# Graphic Card suggestion  around 10k



## deepanshuchg (Jan 8, 2014)

1. Which Power Supply do you have? (Be EXACT while naming the company and model)
*Ans:* Antec VP450P

2. What is your budget?
*Ans:* 10k

3. Which resolution will you game at?
*Ans:* Not sure. Usual Resolution is 1980 X 1080 but am not sure about what will i use when gaming.

4. What are your current computer specifications?
*Ans:*Intel i5 4570 3.2 GHz
 Gigabye b85m-d3h 
Corsair Vengeance 4GB 
Antec vp450p 
NZXT Source Elite210 
Dell S2240L
Western Digital Blue 1TB


----------



## ASHISH65 (Jan 8, 2014)

Sapphire Hd 7790 1gb @ 10k 

If you can raise budget to 2k more then Gtx 650ti boost would be really good


----------



## sainath (Jan 8, 2014)

+1 for 650Ti boost 2gb. else HD7790.


----------



## deepanshuchg (Jan 8, 2014)

but will antec vp450p enough for these considering it will run with i5-4570??


----------



## saswat23 (Jan 9, 2014)

Yup, its enough.


----------



## hitesh (Jan 9, 2014)

+2 for 650ti boost
And yes that PSU is enough


----------



## bssunilreddy (Jan 9, 2014)

Antec VP450P is sufficient for Zotac GTX650Ti Boost 2GB @ 12.5k


----------



## deepanshuchg (Jan 9, 2014)

Actually i am in no hurry right now so should i go for hd7790 right now or should i wait for some time in case some new products may launch soon ?


----------



## ASHISH65 (Jan 9, 2014)

deepanshuchg said:


> Actually i am in no hurry right now so should i go for hd7790 right now or should i wait for some time in case some new products may launch soon ?

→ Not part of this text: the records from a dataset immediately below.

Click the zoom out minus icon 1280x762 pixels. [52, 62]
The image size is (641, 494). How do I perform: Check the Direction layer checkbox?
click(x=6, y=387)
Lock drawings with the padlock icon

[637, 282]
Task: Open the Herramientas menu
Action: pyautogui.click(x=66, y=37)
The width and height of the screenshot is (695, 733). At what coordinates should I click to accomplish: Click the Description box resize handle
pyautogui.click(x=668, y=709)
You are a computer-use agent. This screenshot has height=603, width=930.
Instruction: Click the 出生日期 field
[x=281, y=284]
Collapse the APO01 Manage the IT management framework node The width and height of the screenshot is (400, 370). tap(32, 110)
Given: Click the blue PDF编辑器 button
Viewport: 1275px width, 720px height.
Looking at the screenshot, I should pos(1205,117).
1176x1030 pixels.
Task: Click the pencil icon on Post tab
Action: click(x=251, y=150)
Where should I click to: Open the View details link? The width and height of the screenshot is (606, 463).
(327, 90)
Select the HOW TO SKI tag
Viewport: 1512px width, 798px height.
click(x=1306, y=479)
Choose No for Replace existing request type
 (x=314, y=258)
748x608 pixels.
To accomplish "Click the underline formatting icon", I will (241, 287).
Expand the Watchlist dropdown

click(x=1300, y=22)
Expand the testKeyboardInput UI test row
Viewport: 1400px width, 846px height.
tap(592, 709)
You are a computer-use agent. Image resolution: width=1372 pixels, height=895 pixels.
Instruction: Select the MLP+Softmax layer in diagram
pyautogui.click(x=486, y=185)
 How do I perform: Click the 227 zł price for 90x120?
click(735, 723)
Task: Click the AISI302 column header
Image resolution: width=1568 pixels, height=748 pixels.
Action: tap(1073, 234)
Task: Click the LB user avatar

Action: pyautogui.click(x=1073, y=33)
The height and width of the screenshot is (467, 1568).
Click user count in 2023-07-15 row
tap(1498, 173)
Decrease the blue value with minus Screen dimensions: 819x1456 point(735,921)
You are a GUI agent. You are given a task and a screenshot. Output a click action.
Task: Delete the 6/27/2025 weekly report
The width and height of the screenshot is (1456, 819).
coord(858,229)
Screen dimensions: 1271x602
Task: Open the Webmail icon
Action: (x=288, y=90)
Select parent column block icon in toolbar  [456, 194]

i would say save more money and get better gpu 

Atleast get gtx 660 or R9 270x


----------



## rijinpk1 (Jan 9, 2014)

deepanshuchg said:


> Actually i am in no hurry right now so should i go for hd7790 right now or should i wait for some time in case some new products may launch soon ?



how much will you be able to spend by then? 
also visit this thread *www.thinkdigit.com/forum/technolog...-extension-campaign-select-products-psus.html . might be useful to you.


----------



## deepanshuchg (Jan 9, 2014)

ASHISH65 said:


> i would say save more money and get better gpu
> 
> Atleast get gtx 660 or R9 270x



For that I will need to upgrade my PSU as I don't think a 450W would be enough for 660 so that is not a option for me


----------



## deepanshuchg (Jan 9, 2014)

rijinpk1 said:


> how much will you be able to spend by then?
> also visit this thread *www.thinkdigit.com/forum/technolog...-extension-campaign-select-products-psus.html . might be useful to you.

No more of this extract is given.